**Text block**
## Start

A more general model that includes both viscosity and surface tension of the fluids has been developed by Chandrasekhar [65]. The research in this area has benefited from the vast contribution made by Mikaelian [66,67,68]. Mikaelian [68] studied the turbulent mixing generated by Rayleigh–Taylor instability and provided discussions on the size of the eddies generated by this instability. The two main conclusions were that the largest eddy size and the mixing length are related (the largest eddy generated is 40% of the mixing length), and the large eddies were at least ten times larger than smallest eddies. Mikaelian [66] studied the effect of the viscosity on the turbulent energy generated by the Rayleigh–Taylor instability, and concluded that the viscosity had a damping effect.

Foroushan et al. [30] made use of the analyses performed by Chandrasekhar [65] and Mikaelian [67], and based on a perturbation approach developed an instability model for a Rayleigh–Taylor type of instability, where the steady velocity solution of the fluids under the base unperturbed condition was taken into account. In this way, they could investigate the effect of the flow rate as well as other physical parameters. They applied the moment technique proposed by Mikaelian [67] to the general 4th-order perturbation equation obtained as

$$\begin{gathered} D\left\{\begin{array}{l}\left[{\rho }_0-\frac{{\mu }_0}{n}\left(D^2-k^2\right)\right]D{w}_1-\frac{1}{n}D{\mu }_0\left(D^2+k^2\right)w_1\\ +\frac{{\rho }_0{w}_0}{n}{D}^2{w}_1+\frac{1}{n}D{\mu }_1\left(\frac{\partial w_0}{\partial x}\right)ik\end{array}\right\} \\ =k^2\left\{\begin{array}{l}-\frac{w_{1}D{\rho }_0+w_{0}D{\rho }_1}{n^2}G+\frac{k^2}{n^2}{\displaystyle \sum _s}{T}_s \delta (z-z_s)w_1\\ +\left[{\rho }_0-\frac{{\mu }_0}{n}\left(D^2-k^2\right)\right]w_1-\frac{2}{n}D{\mu }_{0}D{w}_1+\frac{{\rho }_0}{n}{w}_{0}D{w}_1\\ +\frac{1}{n}\left[{\rho }_0\frac{i}{k}D{w}_1⟮\frac{\partial w_0}{\partial x}⟯-⟮{\mu }_1+\frac{w_{1}D{\rho }_0+w_{0}D{\rho }_1}{n{\rho }_0}{\mu }_0⟯{\nabla }^2{w}_0\right]\end{array}\right\}, \end{gathered}$$

(16)

and found an expression for the temporal growth rate of the perturbations as follows.

## End

Entries from a dataset:

## Start

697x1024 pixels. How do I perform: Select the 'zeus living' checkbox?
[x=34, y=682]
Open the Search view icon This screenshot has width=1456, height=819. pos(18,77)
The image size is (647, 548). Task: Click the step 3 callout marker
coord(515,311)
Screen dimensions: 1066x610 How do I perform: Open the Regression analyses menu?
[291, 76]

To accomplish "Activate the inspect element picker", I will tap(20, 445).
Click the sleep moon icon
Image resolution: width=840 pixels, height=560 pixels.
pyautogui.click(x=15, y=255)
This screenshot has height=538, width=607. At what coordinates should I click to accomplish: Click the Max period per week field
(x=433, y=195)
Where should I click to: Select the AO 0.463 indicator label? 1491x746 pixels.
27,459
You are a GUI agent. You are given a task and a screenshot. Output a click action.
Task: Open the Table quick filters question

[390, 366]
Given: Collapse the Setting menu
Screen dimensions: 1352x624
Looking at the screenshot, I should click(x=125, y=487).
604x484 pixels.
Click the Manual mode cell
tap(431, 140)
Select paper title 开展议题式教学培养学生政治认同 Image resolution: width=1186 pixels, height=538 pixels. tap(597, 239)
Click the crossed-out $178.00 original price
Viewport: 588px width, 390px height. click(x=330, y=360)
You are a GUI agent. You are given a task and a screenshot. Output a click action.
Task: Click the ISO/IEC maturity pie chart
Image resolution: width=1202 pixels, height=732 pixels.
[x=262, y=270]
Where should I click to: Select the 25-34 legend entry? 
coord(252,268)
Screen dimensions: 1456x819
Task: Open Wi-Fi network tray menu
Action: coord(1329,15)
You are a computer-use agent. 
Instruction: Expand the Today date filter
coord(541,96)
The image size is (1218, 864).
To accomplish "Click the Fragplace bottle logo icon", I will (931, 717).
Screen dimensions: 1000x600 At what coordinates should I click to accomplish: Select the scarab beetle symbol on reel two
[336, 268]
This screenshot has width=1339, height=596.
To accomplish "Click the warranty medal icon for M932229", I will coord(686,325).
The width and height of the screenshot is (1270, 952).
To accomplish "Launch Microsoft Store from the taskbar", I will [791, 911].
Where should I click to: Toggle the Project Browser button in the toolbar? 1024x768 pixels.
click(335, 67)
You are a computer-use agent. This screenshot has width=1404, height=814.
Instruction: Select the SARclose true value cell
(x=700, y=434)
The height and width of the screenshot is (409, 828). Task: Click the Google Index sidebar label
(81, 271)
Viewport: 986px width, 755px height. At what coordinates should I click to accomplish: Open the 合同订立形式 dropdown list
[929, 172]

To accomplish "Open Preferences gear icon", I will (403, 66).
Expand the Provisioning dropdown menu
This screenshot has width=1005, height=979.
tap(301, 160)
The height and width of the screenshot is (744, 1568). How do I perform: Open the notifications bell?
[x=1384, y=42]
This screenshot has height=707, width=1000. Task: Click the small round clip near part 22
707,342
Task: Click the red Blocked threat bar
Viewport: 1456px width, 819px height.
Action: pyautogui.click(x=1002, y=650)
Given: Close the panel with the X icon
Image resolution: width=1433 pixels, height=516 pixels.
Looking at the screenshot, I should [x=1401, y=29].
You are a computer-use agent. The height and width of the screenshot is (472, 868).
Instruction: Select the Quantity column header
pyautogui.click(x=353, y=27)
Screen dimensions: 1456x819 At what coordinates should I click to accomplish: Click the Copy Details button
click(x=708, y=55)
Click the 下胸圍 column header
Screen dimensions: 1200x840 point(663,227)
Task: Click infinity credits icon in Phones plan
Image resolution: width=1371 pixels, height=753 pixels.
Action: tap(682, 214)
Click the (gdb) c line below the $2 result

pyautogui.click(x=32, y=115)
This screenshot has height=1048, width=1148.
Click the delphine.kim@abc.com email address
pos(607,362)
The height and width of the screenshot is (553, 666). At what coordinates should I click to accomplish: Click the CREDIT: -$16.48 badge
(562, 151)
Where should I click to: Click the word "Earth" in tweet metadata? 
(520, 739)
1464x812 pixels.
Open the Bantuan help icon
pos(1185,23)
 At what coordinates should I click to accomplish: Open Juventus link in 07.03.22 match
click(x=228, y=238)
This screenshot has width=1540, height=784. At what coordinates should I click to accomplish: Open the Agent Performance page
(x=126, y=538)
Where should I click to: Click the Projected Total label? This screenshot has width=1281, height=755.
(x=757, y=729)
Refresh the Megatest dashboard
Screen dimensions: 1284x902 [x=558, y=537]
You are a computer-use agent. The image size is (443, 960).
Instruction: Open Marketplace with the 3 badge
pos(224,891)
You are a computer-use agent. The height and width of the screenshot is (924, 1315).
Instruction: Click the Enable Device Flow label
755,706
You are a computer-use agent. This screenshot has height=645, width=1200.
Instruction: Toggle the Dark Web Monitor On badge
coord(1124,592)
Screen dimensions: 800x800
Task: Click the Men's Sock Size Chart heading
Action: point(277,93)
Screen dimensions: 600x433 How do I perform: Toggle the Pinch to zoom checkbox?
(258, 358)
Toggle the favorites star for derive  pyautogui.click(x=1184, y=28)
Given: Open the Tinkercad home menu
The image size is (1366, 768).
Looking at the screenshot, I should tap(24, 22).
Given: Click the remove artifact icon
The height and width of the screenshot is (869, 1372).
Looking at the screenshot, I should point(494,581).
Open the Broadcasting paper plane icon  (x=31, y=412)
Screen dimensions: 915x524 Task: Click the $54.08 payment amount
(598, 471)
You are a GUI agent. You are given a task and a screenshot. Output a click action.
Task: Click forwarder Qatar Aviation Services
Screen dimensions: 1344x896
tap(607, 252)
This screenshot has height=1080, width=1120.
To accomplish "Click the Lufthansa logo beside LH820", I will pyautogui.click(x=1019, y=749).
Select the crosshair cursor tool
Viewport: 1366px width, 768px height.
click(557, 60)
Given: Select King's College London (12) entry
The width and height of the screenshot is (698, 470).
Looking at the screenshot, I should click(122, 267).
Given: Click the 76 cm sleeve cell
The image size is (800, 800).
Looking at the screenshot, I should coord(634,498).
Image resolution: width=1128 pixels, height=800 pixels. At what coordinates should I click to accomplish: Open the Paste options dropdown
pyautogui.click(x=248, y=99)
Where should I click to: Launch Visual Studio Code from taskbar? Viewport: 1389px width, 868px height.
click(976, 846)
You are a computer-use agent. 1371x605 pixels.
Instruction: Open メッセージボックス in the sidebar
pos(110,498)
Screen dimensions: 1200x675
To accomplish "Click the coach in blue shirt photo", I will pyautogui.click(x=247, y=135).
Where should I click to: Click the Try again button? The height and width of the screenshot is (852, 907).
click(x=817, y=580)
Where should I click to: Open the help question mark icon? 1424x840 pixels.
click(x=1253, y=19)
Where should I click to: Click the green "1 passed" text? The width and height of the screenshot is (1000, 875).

## End

**Exercise instructions**
1. According to the passage on Rayleigh–Taylor instability, what effect on the turbulent energy did Mikaelian [66] conclude that viscosity has?
2. Decide whether each statement agrees with the passage on Rayleigh–Taylor instability, and support each verdict with the deciding words from it. (a) The largest eddy is 40% of the mixing length. (b) The model developed by Chandrasekhar accounts for viscosity but not for surface tension. (c) Foroushan et al. applied a moment technique proposed by Chandrasekhar.

**Results of the exercise**
1. A damping effect.

2.
(a) Yes: "the largest eddy generated is 40% of the mixing length"
(b) No: "includes both viscosity and surface tension of the fluids"
(c) No: "the moment technique proposed by Mikaelian [67]"